Switch# show diagnostic result
Overall diagnostic result: PASS
Test results: (. = Pass, F = Fail, U = Untested)
1) TestPortAsicStackPortLoopback ---> .
2) TestPortAsicLoopback ------------> U
3) TestPortAsicCam -----------------> U
4) TestPortAsicRingLoopback --------> U
5) TestMicRingLoopback -------------> U
6) TestPortAsicMem -----------------> U
次の例では、 show diagnostic post コマンドの出力を示します。

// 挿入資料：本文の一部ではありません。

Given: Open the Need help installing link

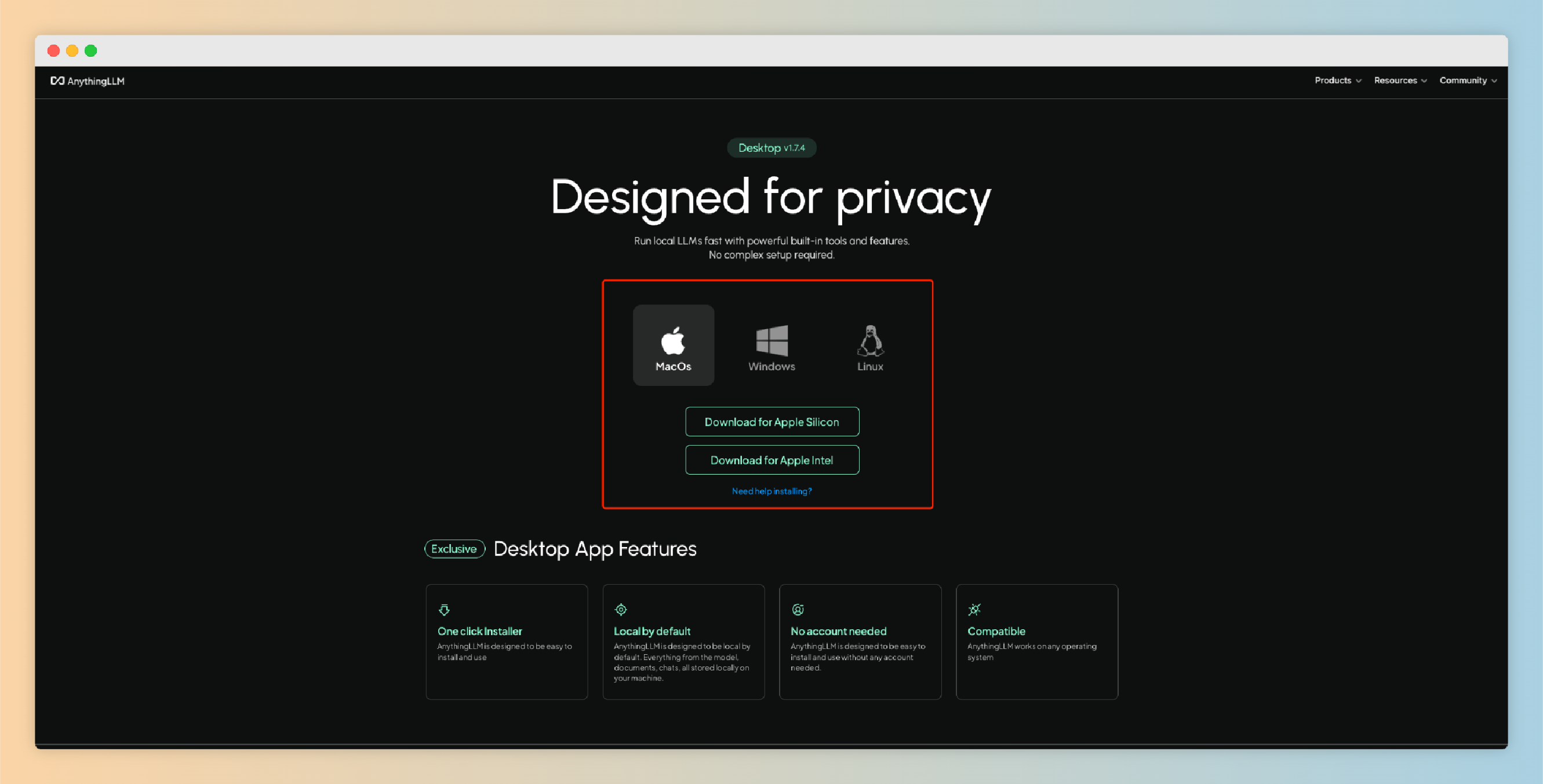Looking at the screenshot, I should 772,491.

Switch# show diagnostic post
Stored system POST messages:
POST: CPU MIC register Tests : Begin
POST: CPU MIC register Tests : End, Status Passed
POST: PortASIC Memory Tests : Begin
POST: PortASIC Memory Tests : End, Status Passed
POST: CPU MIC interface Loopback Tests : Begin
POST: CPU MIC interface Loopback Tests : End, Status Passed
POST: PortASIC RingLoopback Tests : Begin
POST: PortASIC RingLoopback Tests : End, Status Passed
POST: Thermal, Fan Tests : Begin
POST: Thermal, Fan Tests : End, Status Passed
POST: PortASIC CAM Subsystem Tests : Begin
POST: PortASIC CAM Subsystem Tests : End, Status Passed
POST: PortASIC Port Loopback Tests : Begin
POST: PortASIC Port Loopback Tests : End, Status Passed
POST: EMAC Loopback Tests : Begin
POST: EMAC Loopback Tests : End, Status Passed
他の show diagnostic コマンドの出力例については、このリリースのコマンド リファレンスにおける show diagnostic コマンドの「Examples」を参照してください。